# Your task
Return every line of the data below that contains the word "logo".

Entries on locating words and elements
————————
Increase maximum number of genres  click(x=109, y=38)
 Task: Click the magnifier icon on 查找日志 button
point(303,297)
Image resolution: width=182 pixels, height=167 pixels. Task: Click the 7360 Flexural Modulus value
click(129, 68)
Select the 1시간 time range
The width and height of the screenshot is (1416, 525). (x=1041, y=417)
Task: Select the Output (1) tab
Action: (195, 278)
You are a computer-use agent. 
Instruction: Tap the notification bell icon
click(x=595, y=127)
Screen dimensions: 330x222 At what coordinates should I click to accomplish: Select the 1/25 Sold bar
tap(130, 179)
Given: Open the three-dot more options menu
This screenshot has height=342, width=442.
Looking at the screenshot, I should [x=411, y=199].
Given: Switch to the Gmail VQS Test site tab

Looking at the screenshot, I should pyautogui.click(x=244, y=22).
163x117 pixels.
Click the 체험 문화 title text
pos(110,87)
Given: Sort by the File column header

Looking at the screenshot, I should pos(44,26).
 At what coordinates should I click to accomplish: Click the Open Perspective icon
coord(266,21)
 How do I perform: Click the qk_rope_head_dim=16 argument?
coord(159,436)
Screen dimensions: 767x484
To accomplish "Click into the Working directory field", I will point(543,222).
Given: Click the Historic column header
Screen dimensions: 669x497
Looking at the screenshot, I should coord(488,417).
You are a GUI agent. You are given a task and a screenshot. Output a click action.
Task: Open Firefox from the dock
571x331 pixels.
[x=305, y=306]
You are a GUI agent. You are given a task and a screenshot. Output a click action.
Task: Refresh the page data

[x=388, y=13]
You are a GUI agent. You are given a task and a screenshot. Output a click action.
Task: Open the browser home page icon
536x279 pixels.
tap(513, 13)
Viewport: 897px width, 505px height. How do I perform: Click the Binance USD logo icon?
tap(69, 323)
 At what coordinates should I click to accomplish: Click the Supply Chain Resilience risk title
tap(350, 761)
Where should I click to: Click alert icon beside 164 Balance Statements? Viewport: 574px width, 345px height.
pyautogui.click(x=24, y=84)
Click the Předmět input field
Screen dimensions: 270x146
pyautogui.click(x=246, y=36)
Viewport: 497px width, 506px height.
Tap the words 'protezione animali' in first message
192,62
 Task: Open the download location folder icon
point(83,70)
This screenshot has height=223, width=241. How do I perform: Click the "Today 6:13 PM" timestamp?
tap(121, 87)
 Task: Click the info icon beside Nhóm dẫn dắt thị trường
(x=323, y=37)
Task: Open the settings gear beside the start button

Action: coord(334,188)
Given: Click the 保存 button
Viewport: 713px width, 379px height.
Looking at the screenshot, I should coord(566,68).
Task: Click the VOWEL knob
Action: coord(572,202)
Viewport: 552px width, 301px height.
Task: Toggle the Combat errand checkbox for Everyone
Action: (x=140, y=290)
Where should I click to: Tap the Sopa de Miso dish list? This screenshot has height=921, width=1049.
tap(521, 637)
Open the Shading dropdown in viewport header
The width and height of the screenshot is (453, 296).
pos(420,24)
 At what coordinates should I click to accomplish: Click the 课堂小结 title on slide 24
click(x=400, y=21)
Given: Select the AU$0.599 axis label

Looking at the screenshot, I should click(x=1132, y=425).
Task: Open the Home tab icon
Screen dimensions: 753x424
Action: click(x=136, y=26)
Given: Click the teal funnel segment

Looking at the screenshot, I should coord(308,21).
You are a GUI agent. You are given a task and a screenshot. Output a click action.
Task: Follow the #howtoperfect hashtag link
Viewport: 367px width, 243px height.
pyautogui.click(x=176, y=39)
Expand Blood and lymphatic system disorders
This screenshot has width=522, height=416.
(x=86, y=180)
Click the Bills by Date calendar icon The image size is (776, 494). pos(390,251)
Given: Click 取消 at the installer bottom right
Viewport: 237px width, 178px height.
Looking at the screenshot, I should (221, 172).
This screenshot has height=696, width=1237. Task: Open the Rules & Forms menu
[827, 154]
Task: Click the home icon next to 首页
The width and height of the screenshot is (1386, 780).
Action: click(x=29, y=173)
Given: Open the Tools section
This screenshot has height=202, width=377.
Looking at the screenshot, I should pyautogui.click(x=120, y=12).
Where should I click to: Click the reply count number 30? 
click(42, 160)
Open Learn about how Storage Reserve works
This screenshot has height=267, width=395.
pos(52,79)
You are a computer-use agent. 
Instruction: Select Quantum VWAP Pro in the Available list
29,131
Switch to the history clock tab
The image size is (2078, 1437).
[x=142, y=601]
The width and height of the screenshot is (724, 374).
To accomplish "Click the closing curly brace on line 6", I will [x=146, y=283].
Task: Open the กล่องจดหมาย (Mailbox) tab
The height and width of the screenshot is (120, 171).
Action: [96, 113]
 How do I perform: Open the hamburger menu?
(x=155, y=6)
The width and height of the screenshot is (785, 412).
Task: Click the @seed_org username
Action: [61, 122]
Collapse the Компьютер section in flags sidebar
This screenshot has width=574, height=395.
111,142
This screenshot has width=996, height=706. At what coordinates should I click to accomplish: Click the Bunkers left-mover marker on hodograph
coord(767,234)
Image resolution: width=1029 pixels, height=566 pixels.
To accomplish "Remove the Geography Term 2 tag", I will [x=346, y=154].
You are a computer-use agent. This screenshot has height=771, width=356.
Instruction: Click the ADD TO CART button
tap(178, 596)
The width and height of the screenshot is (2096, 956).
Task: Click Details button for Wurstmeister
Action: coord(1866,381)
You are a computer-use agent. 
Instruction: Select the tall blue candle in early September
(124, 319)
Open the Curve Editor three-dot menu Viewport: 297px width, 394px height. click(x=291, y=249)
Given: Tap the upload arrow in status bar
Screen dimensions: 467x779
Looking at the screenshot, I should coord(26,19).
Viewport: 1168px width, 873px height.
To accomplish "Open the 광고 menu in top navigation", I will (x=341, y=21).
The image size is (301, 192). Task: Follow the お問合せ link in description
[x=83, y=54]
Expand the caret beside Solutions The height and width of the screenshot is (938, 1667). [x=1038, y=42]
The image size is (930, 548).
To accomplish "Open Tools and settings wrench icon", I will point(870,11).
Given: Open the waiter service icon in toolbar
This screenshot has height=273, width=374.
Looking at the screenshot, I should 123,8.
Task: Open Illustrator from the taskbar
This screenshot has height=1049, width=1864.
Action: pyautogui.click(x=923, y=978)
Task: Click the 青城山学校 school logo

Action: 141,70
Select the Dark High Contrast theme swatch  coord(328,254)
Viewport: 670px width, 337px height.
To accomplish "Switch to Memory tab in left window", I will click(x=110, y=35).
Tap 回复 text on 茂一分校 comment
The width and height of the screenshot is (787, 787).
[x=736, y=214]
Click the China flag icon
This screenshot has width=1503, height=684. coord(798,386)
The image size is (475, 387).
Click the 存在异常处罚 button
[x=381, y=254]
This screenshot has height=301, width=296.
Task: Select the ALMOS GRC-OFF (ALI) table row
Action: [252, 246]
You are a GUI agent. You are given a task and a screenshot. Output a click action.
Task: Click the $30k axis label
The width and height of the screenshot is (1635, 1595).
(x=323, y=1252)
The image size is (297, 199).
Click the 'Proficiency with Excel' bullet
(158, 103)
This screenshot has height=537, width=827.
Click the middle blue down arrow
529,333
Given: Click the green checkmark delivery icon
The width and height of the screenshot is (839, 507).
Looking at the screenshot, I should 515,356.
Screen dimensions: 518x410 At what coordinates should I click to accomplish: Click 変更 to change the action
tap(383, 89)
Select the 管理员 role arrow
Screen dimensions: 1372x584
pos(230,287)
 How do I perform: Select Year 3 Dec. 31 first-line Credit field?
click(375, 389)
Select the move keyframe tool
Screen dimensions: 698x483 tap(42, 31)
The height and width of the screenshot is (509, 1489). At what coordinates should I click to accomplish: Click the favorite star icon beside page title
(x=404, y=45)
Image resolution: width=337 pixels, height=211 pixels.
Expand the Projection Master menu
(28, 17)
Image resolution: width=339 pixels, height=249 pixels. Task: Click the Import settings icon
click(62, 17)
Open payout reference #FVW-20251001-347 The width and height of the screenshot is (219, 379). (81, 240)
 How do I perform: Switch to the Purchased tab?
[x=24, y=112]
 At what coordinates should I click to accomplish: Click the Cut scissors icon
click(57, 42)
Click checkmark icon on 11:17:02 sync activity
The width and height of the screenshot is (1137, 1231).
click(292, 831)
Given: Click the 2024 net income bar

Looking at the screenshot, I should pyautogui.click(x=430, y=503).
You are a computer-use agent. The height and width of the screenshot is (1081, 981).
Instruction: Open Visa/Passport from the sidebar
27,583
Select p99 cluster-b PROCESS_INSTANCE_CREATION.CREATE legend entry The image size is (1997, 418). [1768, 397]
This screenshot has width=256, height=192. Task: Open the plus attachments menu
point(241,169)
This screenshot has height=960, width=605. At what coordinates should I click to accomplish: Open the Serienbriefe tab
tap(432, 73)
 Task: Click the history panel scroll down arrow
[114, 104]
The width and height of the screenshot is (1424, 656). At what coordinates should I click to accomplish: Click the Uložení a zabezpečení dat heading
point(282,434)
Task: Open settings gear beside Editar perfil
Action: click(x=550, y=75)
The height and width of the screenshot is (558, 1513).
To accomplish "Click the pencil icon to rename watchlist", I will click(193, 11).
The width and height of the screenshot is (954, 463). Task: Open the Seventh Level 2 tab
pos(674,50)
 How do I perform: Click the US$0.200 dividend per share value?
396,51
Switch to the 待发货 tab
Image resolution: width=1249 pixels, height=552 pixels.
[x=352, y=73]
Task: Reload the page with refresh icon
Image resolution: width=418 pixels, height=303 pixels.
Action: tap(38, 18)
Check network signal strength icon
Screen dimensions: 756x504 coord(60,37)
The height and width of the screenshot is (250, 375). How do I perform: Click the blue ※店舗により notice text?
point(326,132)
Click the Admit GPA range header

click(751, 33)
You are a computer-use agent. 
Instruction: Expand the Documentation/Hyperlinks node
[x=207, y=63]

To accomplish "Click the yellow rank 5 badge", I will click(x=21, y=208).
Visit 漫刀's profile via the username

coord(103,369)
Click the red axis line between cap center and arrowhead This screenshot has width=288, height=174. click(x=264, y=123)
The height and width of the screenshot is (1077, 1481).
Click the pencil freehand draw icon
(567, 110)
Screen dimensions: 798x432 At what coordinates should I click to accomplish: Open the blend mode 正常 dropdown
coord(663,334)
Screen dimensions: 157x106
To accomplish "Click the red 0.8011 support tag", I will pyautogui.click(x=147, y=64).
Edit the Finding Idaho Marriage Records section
————————
# Result
Viewport: 897px width, 505px height. How do I perform: Click the Binance USD logo icon?
Task: Click the 青城山学校 school logo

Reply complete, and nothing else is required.